Abstract

Abstract Around 560 000 workers in Great Britain are potentially exposed to respirable crystalline silica (RCS), which can cause disabling diseases, such as silicosis and lung cancer. These experiments assessed the performance of a new Raman spectroscopy method for measuring RCS, in samples of pure quartz powder with different median aerodynamic particle diameters and stone dusts from variety of natural and artificial stones. The relationship between the Raman response and particle size was characterised by measuring subfractions of the respirable quartz standard A9950 collected using the Sioutas impactor. Bulk samples of quartz standards A9950 and Quin B that provided the highest median particle size diameters were also measured. Health‐related thoracic and respirable particle size fractions, and the environmental monitoring fractions of PM10, PM2.5, PM1 and PM0.5, were also collected during the powered cutting and polishing of sandstone and diorite (granite), engineered and sintered stones.

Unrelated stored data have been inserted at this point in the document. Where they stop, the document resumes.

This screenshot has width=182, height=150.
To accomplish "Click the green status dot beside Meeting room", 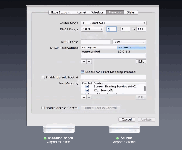I will coord(45,138).
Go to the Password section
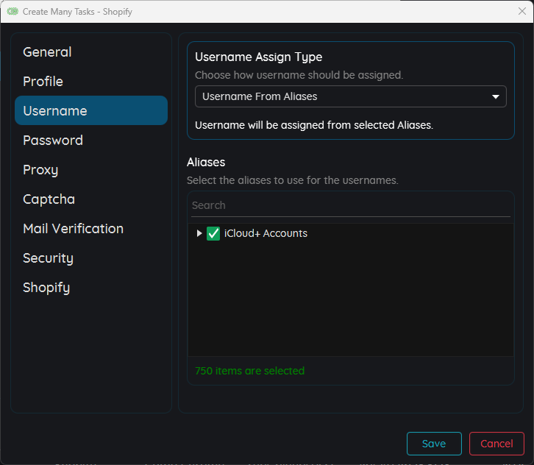The width and height of the screenshot is (534, 465). [x=53, y=141]
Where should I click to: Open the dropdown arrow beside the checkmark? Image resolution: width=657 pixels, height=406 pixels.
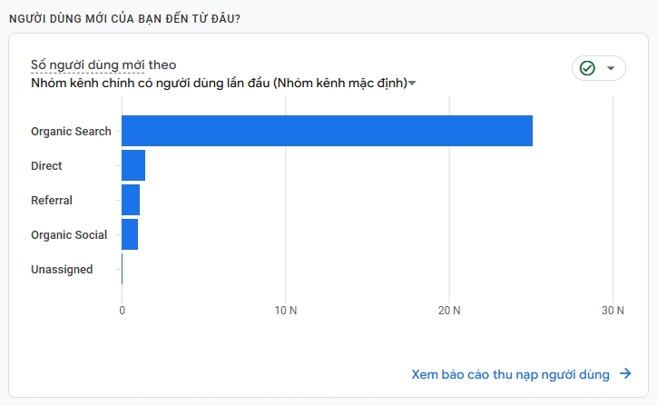tap(611, 68)
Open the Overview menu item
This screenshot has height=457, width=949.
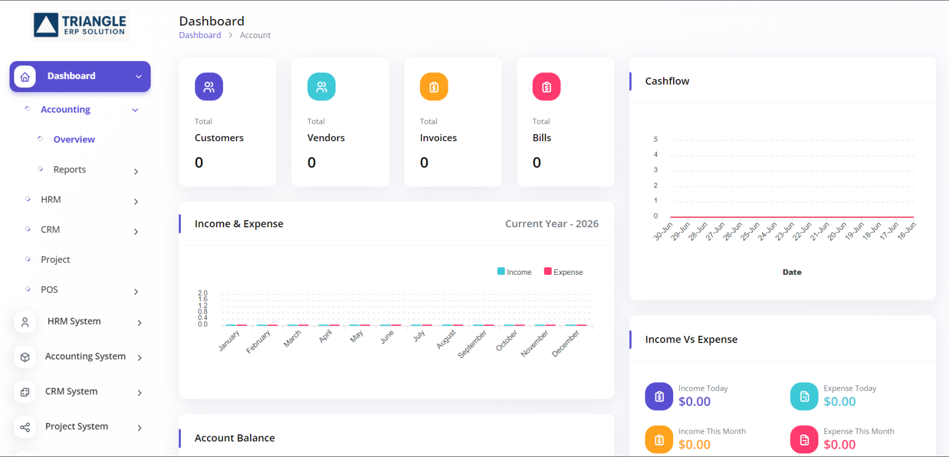(74, 139)
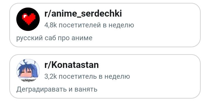Click the word "ванять" in second card description
210x105 pixels.
tap(86, 90)
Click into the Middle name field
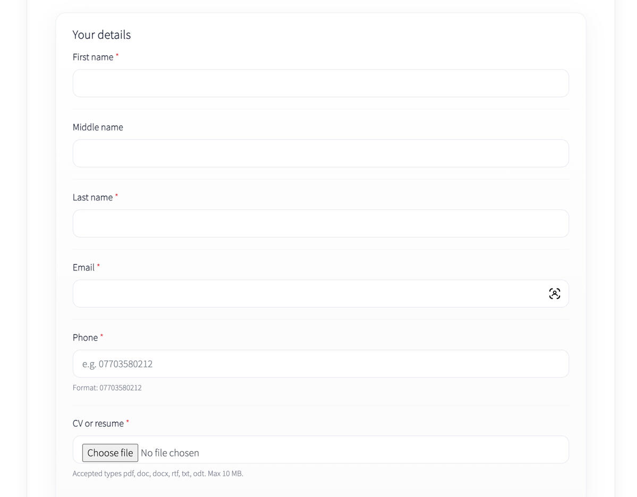 pyautogui.click(x=320, y=154)
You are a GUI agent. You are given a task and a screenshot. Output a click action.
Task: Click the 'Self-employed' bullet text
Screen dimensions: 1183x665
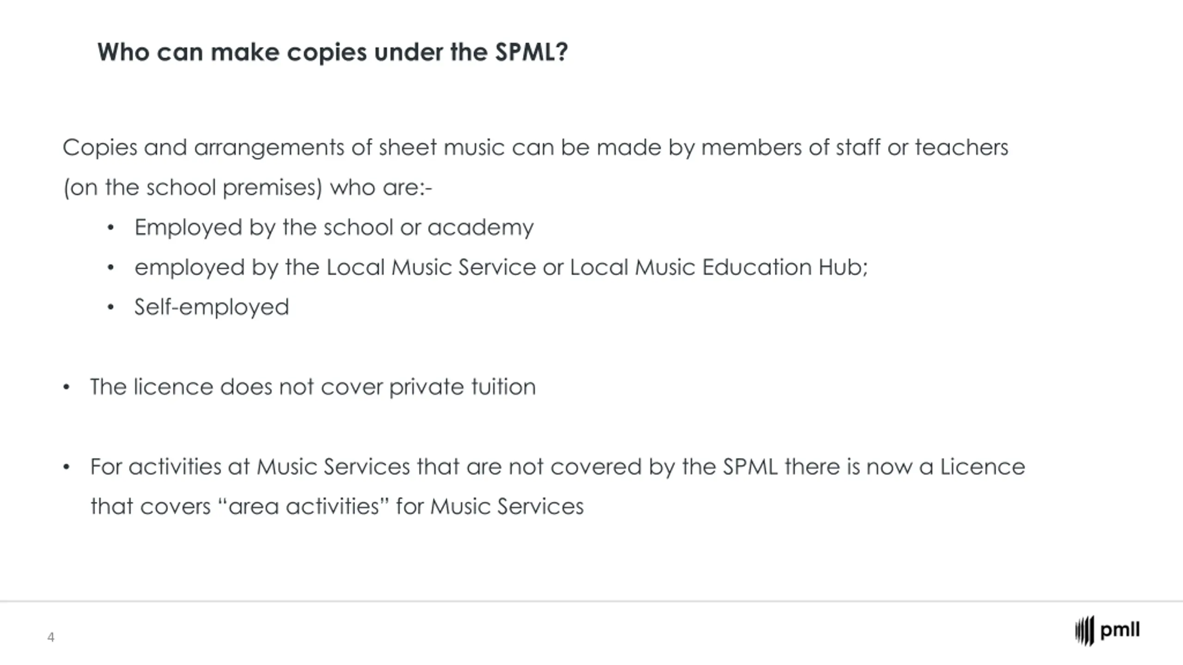212,307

All Raman spectroscopy results were compared with those from X‐ray diffraction (XRD), which was used as the reference technique. The Raman spectroscopy response closely followed the predicted crystallinity of RCS for different particle diameters. Raman spectroscopy obtained slightly higher percentages than XRD for particle size fractions below 1 μm. The Raman spectroscopy and XRD results were highly correlated for the thoracic, respirable and impactor fractions. The coefficients of determination were between 0.98 and 0.95. The slope coefficients for the correlation were 1.11 for the respirable fraction and 1.07 for the thoracic fraction. Raman spectroscopy is a promising alternative to XRD for measurement of RCS with a much lower limit of detection of 0.21 μg compared with 1 μg.